Much of the heavy lifting has been done in free agency. But there are still a few major players, a host of solid veterans, and no shortage of intriguing reclamation projects left on the open market. Here, we’ll look at a few available hurlers who have previously established significant MLB ceilings and are only entering their age-30 or younger seasons … albeit with significant injury histories that have altered their career trajectories.
We’ll go youngest to oldest:
Edubray Ramos: The still-youthful hurler — he celebrated his 27th birthday just yesterday — endured a highly disappointing 2019 season, struggling through shoulder problems and ultimately throwing only 15 MLB innings. But he was quite effective in 2018 and could be an interesting bounceback candidate after getting some rest over the offseason (though he is pitching in Venezuelan winter ball).
Taijuan Walker: Walker worked back from multiple arm injuries, only to end up as a surprising non-tender from the Diamondbacks. It’s certainly notable that his own club wasn’t convinced, but that won’t stop others from reaching their own risk/benefit assessments. Walker threw 157 1/3 innings of 3.49 ERA ball in his last full season, 2017. In his brief return to the bigs in 2019, Walker was already exhibiting most of his prior velocity and spin rate, so there’s reason to hope the physical tools are still intact.
Aaron Sanchez: It has long been a rollercoaster for the other 27-year-old starter on this list. He has battled through with finger injuries, then showed flashes in 2019 before going down to shoulder surgery. That procedure made it inevitable that he’d be non-tendered by the Astros, but the talent that led the Houston organization to take a shot will surely still intrigue rival organizations.
Alex Wood: He was held up to open the 2019 season and struggled with the long ball when he finally did appear for the Reds, but the southpaw did make it back to the bump. He showed typical velocity, swinging-strike, and K/BB numbers in his seven-start stint to finish out the year. Wood has thrown 839 innings of 3.40 ERA ball in his career, with peripherals that largely match, so don’t sleep on his upside.
Arodys Vizcaino: Over 2017-18, Vizcaino threw 95 2/3 innings of 2.54 ERA ball. The Viz Kid way outperformed his peripherals in doing so, but has always had swing-and-miss stuff.

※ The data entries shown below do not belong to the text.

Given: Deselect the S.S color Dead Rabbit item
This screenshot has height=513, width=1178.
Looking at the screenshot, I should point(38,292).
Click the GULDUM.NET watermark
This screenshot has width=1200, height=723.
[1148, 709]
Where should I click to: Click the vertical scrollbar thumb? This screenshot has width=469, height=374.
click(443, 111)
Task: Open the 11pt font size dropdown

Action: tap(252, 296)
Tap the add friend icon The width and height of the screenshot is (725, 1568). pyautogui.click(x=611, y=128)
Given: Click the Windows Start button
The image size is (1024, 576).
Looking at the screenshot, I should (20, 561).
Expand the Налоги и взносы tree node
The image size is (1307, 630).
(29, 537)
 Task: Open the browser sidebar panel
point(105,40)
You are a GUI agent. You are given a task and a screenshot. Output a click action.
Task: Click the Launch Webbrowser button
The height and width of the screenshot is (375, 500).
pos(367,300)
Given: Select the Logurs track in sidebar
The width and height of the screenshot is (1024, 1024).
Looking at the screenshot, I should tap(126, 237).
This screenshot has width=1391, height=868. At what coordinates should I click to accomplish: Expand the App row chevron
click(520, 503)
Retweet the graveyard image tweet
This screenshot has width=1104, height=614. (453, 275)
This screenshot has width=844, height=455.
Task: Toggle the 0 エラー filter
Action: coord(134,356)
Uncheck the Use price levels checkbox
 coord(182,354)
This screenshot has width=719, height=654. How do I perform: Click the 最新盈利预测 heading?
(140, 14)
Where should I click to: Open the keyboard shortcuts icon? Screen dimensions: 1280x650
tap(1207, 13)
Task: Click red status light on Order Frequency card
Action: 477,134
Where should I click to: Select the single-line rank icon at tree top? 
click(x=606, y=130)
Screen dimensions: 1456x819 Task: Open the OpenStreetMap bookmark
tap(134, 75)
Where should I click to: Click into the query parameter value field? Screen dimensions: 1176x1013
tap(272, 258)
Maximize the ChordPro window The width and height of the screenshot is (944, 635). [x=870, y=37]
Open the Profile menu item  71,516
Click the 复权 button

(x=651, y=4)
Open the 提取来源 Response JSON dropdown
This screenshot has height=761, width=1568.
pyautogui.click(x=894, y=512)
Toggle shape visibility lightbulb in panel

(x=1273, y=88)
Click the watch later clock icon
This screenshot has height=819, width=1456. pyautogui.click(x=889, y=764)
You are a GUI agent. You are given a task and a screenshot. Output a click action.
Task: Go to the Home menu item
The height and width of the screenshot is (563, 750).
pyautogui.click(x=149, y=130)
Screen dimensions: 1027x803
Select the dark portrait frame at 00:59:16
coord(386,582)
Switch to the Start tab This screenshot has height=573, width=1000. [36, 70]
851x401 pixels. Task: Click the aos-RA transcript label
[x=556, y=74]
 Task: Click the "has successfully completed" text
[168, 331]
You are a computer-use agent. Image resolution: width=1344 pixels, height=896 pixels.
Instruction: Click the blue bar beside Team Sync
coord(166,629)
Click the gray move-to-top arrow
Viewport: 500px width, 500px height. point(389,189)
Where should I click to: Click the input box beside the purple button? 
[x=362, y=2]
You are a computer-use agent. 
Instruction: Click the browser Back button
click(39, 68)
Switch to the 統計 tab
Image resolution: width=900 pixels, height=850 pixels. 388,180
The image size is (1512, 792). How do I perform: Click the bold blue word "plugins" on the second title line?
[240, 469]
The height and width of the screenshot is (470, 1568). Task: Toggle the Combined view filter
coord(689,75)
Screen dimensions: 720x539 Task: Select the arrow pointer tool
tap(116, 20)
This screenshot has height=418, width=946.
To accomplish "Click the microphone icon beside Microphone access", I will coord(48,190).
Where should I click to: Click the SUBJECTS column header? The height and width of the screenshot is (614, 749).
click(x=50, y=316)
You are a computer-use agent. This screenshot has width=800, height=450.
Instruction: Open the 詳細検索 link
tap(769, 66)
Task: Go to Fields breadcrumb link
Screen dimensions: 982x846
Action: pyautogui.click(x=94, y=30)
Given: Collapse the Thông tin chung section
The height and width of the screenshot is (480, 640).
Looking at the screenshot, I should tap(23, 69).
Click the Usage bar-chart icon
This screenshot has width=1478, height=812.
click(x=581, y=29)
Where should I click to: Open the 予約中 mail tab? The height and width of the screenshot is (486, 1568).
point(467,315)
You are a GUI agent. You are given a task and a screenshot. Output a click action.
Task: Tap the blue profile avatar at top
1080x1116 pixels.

It’s anyone’s guess how he’ll bounce back from shoulder surgery, and he was hardly a perfect pitcher beforehand, but Vizcaino remains an interesting player to watch.
Shelby Miller: Okay, so Miller is going to have to bounce waaaay back if he’s to return to effectiveness. Since the fateful trade that sent him from the Braves to the Diamondbacks after the 2015 season, he has thrown just 183 innings of 6.89 ERA ball. Miller fell far short of a comeback last year with the Rangers, but did show 95 mph heat and is still only 29 years of age.
Jerad Eickhoff: Quite effective through the first forty starts of his MLB career, Eickhoff took a step back in 2017 and then ran into an injury wall. He made it back to the mound for the ’19 campaign but was only good for a 5.71 ERA in 58 1/3 innings. Eickhoff will need to regain some arm speed and figure out how to adapt to a longball-lofting set of opposing hitters.
Danny Salazar: Thirty in January, Salazar remains an intriguing talent. He has exhibited plenty of strikeout ability and found no small amount of success in the majors, but hasn’t yet shown he can find his way back from health issues. It’s unclear as yet what course his career will take, but the upside is tremendous.
Tony Cingrani: Cingrani hasn’t pitched a full season since 2016 and didn’t throw a pitch in the Majors in 2019 due to shoulder surgery. But looking at what the 30-year-old lefty did in parts of two seasons after being traded from Cincinnati to Los Angeles is eye-opening. Cingrani faced 172 hitters as a Dodger and struck out 64 of them (37.2 percent) while walking only 12 (6.9 percent). His swinging-strike rate in L.A. topped 14 percent. Considering the left-handed relief market was thin to begin the offseason and is now largely devoid of proven options, he’s a sensible buy-low target.
Drew Smyly: In addition to being one of those guys who’s younger than you thought every time you look, Smyly was also probably better at his peak than many fully realized. Times have been tougher of late, as he missed all of the ’17 and ’18 seasons and had a brutal run to open the 2019 campaign with the Rangers. But he finished on a better streak with the Phillies after fiddling with his pitch mix, posting a 4.45 ERA with 9.8 K/9 and 3.0 BB/9 in a dozen starts. The velo and swinging-strike numbers are right back where they used to be. Smyly is a sneaky interesting target.